In a world where belief in God is controversial, belief in the existence of an evil devil that has the capability to possess human beings is even more fantastical. Scientific minds repeatedly refute possession as a mental sickness, yet the fascination with the Catholic Rite of Exorcism continues to be a fascination for the film industry. “The Devil Inside,” an upcoming film slated for wide release from Paramount Studios in the U.S. on January 6th, appears to be another theatrical take on a subject many clerics avoid. Let’s face it—the idea that an evil being can take control of our human body is terrifying, even to the servants of God.
Scary as it may be, this film makes me excited, and even though Paramount is marketing the film as: “Not authorized by the Vatican,” I think the Catholic hierarchy should be ecstatic that Hollywood is placing Catholic beliefs at the forefront in modern media. Sure, there will be statements from the US Catholic Bishops Conference film review site that condemns the film, and many clerics will urge extreme caution when viewing it, but if “The Devil Inside” is not a terrible film, churches could see more people in the pews (remember what happened when “The Exorcist” was originally released?). From a sales perspective, the more people that hear a message equates to an increase in sales. Even if it means literally “scaring the hell” out of people, churches have high-budget advertising being funded and produced entirely by the film industry in films such as “The Devil Inside,” and churches will benefit. That is a pretty good deal if you ask me.

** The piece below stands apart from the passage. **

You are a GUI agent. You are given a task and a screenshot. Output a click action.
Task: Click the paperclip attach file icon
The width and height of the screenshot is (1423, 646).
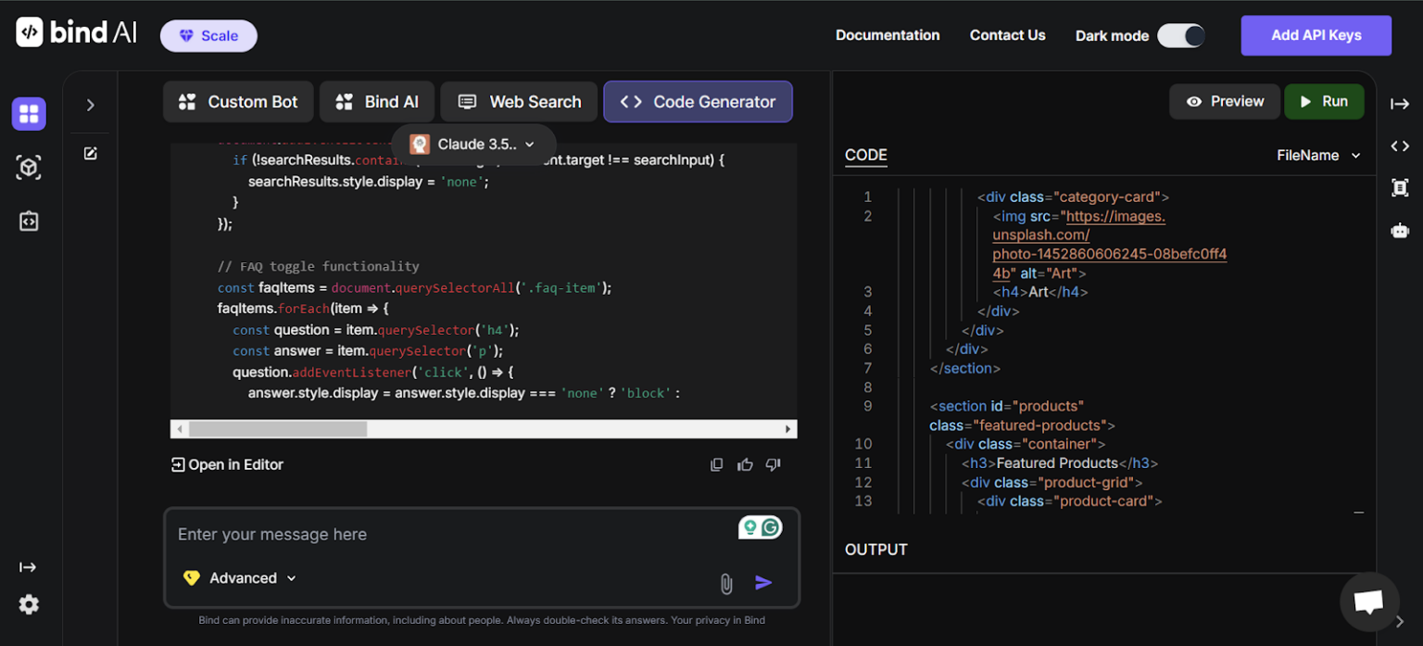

Aside from an increase in church-goers, even if it is temporary, my fascination with Exorcism also makes me excited to watch “The Devil Inside.” As a former seminarian studying to be a Catholic priest, I know that Exorcism is a part of the Church. What few people realize is that Exorcism is literally any act that expels Satan from someone or something, and that can range from a full-blown formal Exorcism to something as simple as a prayer to God. That is a pretty cool deal. Father Gabriele Amorth, the chief exorcist in the Diocese of Rome, Italy, wrote two books on the subject, and hearing about his experiences is actually quite interesting. In fact, he approaches exorcism in the same way that medical sciences do—he says that possession is a sickness that needs to be cured, and in order for the infirmed to recover, they need the proper treatment. In other-words, if someone is possessed, they need Exorcism, but if someone has a cold, a bit of cough-syrup will likely be more effective than Holy Water. While I don’t agree with all of his opinions, particularly on media, Amorth offers some incredible insights from a lifetime of doing battle with the Devil, insights that may give film-goers a little bit of comfort after watching “The Devil Inside.”
How much impact “The Devil Inside” has on viewers depends on whether or not it is a good film. The film industry, in recent years, has futilely attempted to tap the awesome power that William Friedkin utilized when he made: “The Exorcist.” Will our new possessed character be as terrifyingly real as Linda Blair? Will we have characters that identify with our lives and struggles, just as Fr. Damian Karras battled a crisis of faith until his ultimate end? “The Devil Inside” needs to be an effective film to have an impact on the box office, challenge public opinion, and maybe throw a few extra bodies in pews. Otherwise it will be another pointless rendition of Exorcism that utterly fails as a film, and viewers will walk away laughing. I’m looking forward to discovering the outcome.